• _What is needed_
Nothing but the lines from the one with "Open the cover" through the end of the records below should be written out, and each must match word for word.
BEGIN Records shown
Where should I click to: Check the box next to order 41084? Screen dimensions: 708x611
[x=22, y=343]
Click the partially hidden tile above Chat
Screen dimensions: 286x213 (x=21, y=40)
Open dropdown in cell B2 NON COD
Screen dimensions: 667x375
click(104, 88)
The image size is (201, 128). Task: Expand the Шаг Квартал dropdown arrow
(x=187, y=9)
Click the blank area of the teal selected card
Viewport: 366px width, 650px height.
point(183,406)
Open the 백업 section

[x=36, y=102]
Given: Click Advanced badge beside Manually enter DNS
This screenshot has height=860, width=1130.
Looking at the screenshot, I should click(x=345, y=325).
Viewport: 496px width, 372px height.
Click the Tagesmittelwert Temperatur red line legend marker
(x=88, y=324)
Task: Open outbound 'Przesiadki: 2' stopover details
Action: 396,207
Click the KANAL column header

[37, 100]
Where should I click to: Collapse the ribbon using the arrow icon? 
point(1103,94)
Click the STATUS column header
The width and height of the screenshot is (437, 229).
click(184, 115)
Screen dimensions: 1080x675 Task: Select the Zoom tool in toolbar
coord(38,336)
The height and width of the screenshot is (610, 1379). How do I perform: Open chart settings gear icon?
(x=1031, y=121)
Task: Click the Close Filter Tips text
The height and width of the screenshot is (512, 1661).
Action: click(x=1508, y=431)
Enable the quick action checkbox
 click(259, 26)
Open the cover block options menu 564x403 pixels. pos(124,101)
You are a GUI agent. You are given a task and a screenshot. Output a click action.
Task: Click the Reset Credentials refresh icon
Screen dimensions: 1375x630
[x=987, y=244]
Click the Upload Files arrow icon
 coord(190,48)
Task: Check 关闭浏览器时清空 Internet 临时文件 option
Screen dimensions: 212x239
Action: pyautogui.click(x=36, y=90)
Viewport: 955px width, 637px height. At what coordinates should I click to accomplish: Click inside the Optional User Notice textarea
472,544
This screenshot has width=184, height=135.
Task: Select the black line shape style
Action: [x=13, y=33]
END Records shown
• _Answer below_
Open the cover block options menu 564x403 pixels. pos(124,101)
You are a GUI agent. You are given a task and a screenshot. Output a click action.
Task: Click the Reset Credentials refresh icon
Screen dimensions: 1375x630
[x=987, y=244]
Click the Upload Files arrow icon
 coord(190,48)
Task: Check 关闭浏览器时清空 Internet 临时文件 option
Screen dimensions: 212x239
Action: pyautogui.click(x=36, y=90)
Viewport: 955px width, 637px height. At what coordinates should I click to accomplish: Click inside the Optional User Notice textarea
472,544
This screenshot has width=184, height=135.
Task: Select the black line shape style
Action: [x=13, y=33]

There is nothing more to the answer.